School of Veterinary Medicine and Biomedical Sciences and Nebraska Center for Virology, University of Nebraska-Lincoln, Lincoln, Nebraska, USA.
Curr Opin Rheumatol. 2013 Jul;25(4):502-8. doi: 10.1097/BOR.0b013e3283620036.
To review how autoimmunity is induced in viral myocarditis.
Clinical and experimental myocarditis follows microbial infections, but autoimmunity to cardiac antigens leads to heart failure since infected myocytes are sparse and virus clearance is rapid. In mice, CD4+ T cells specific for cardiac alpha myosin heavy chain (αMYHC) cause myocarditis and mice tolerized to αMYHC are protected from virus challenge proving pathogenesis depends upon autoimmunity. Most importantly, multiple microbes share the same mimicking epitope with αMYHC. Serial infections with very different microbes could result in memory responses to the shared epitope leading to aggressive and severe heart failure. A similar phenomenon may explain autoimmune diseases with suspected infectious causes, where specific pathogens have not been identified. Production of the relevant cardiac epitope for antigen presentation requires more than myosin release from dead myocytes. Otherwise, myocarditis would commonly follow myocardial infarcts. The inherent nature of the innate immune response associated with viral infections in the heart is crucial to cardiac epitope expression.

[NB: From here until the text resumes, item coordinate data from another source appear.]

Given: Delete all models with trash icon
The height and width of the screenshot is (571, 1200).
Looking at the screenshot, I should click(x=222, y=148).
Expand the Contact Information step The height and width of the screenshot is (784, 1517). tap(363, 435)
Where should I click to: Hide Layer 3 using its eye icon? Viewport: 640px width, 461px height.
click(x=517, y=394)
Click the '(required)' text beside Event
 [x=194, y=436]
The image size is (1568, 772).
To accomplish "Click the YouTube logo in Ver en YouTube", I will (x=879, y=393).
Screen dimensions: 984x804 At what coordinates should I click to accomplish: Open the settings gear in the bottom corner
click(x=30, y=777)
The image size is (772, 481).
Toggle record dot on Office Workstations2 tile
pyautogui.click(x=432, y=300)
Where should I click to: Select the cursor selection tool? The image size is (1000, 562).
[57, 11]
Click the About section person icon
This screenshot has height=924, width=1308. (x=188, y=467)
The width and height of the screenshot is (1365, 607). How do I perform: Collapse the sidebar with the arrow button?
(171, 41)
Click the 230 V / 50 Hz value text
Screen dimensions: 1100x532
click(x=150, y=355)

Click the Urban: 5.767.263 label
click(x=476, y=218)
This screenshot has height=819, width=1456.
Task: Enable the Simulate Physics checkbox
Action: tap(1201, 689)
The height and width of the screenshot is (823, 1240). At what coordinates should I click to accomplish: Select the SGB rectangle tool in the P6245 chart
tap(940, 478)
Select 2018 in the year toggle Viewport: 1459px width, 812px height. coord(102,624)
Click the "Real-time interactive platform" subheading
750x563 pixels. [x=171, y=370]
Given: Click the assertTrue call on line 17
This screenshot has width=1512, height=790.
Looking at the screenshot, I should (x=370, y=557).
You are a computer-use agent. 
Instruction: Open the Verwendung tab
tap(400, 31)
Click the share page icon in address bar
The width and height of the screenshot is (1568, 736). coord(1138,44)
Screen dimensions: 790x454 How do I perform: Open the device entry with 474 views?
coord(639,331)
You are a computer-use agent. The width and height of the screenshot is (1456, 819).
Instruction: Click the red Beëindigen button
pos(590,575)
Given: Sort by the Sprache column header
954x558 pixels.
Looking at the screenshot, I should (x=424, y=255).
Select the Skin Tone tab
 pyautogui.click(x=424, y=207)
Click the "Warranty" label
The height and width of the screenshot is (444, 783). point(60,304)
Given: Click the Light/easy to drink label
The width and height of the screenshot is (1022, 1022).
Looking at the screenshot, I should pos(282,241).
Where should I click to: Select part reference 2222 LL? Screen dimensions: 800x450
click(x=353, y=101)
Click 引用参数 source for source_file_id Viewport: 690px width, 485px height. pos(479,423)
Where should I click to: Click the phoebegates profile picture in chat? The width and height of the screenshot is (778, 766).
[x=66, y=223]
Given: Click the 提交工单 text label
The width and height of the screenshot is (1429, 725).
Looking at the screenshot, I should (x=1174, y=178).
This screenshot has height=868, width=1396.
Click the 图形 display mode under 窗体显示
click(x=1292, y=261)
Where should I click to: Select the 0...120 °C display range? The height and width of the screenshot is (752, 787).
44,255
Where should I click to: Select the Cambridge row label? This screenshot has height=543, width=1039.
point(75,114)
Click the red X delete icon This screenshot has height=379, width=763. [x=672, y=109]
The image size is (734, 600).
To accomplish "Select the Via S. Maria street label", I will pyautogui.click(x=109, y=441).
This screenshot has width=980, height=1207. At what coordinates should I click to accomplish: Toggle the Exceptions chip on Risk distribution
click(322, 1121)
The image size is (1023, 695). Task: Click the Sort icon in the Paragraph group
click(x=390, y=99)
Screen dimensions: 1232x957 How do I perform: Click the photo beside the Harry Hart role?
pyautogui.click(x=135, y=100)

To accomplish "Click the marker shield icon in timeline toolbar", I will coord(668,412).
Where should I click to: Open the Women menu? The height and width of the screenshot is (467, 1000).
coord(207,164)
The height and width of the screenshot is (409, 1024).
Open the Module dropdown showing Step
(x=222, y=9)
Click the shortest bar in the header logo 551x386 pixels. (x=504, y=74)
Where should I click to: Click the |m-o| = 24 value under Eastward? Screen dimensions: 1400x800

Antigenic mimicry between microbes and cardiac proteins causes autoimmunity in myocarditis. Characteristics of innate immunity associated with cardiac infection determine relevant epitope expression (cryptic epitopes).
病毒心肌炎中自身免疫是如何诱导的。
临床和实验性心肌炎跟随微生物感染,但心脏抗原的自身免疫导致心力衰竭,因为感染的心肌细胞稀少且病毒清除迅速。在小鼠中,针对心脏α肌球蛋白重链(αMYHC)的 CD4+T 细胞可引起心肌炎,而对αMYHC 耐受的小鼠则可免受病毒挑战的保护,这证明发病机制取决于自身免疫。最重要的是,许多微生物与αMYHC 具有相同的模拟表位。与非常不同的微生物的连续感染可能导致对共同表位的记忆反应,从而导致侵袭性和严重的心力衰竭。类似的现象可能解释了具有可疑感染原因的自身免疫性疾病,其中尚未确定特定的病原体。用于抗原呈递的相关心脏表位的产生需要的不仅仅是从死心肌细胞中释放肌球蛋白。否则,心肌炎通常会跟随心肌梗死。与心脏病毒感染相关的固有先天免疫反应的固有性质对心脏表位表达至关重要。
微生物和心脏蛋白之间的抗原模拟导致心肌炎中的自身免疫。与心脏感染相关的先天免疫的特征决定了相关表位的表达(隐匿表位)。